Facebook posts have repeated a false claim about a “one in a quadrillion” chance that President-elect Joe Biden received more votes than President Donald Trump in Georgia, Michigan, Pennsylvania and Wisconsin. Experts told us the claim misuses a questionable statistical analysis that made implausible assumptions about the 2020 election.
A failed lawsuit seeking to have the U.S. Supreme Court invalidate election results in four battleground states that Biden won makes false claims about the improbability of Biden’s victory. At least one of those claims is now being repeated on Facebook.
“For President Trump To Be Ahead As Far As He Was At 3am In Mich,Penn,Wisconsin,And Georgia, And For The Vote To Swing As Much As It Did In Biden’s Favor, The Mathmatical Probability Of That Happening In Just ‘One’ State Alone Is, 1 And 1 Quadrillion!!,” one of those posts reads. “And The Probability Of That Happening In 4 States Simultaneously is: 1,000,000,000,000,000 To The 4Th Power. So,The ‘False’ And ‘Baseless’ Election Fraud You Blindly Scream About Is 100% True!!”
The court filing says: “The probability of former Vice President Biden winning the popular vote in the four Defendant States — Georgia, Michigan, Pennsylvania, and Wisconsin — independently given President Trump’s early lead in those States as of 3 a.m. on November 4, 2020, is less than one in a quadrillion, or 1 in 1,000,000,000,000,000. For former Vice President Biden to win these four States collectively, the odds of that event happening decrease to less than one in a quadrillion to the fourth power.”

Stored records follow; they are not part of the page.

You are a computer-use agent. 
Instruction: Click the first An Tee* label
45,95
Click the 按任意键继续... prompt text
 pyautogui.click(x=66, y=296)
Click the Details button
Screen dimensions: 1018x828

The court filing says the claim is based on an expert declaration written by economist Charles J. Cicchetti. But that’s not exactly what Cicchetti wrote in his analysis of election results in Georgia, Michigan, Pennsylvania and Wisconsin.

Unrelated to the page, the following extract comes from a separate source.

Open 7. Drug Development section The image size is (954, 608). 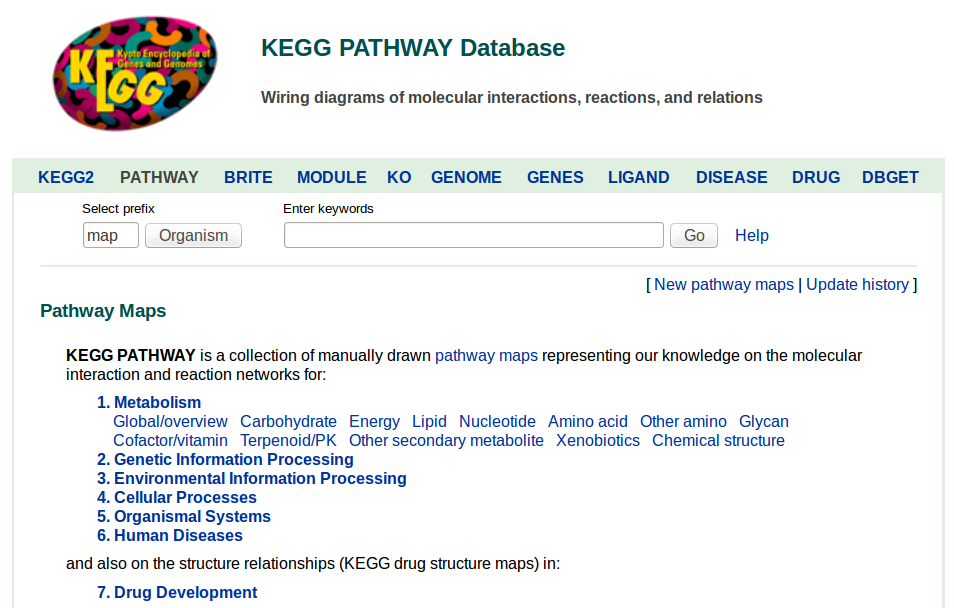[x=177, y=592]
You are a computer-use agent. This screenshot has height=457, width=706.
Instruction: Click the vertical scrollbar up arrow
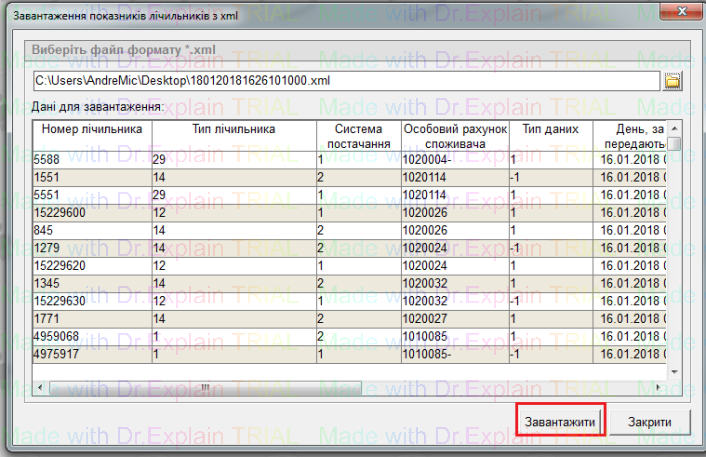(674, 127)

Instead, Cicchetti said he tested whether the ballots counted in those states until 3 a.m. on Nov. 4 were from a similarly random pool of voters as the ballots counted in the hours and days after. He also tested whether Biden’s performance in those states was statistically similar to Hillary Clinton’s in 2016.
In both cases, his analysis, not surprisingly, showed they were not. We know that Biden outperformed Clinton. And we know ballots states counted on and after Election Day weren’t from a random pool of voters: Some states counted mail-in ballots before Nov. 3, while others were still counting them days later. Democrats were more likely to vote by mail.
“I reject the hypothesis that the Biden and Clinton votes are similar with great confidence many times greater than one in a quadrillion in all four states,” Cicchetti wrote. “The degree of confidence is even greater for rejecting the hypothesis that the early morning after election tabulations and the subsequent tabulations were drawn from the same population of all voters.”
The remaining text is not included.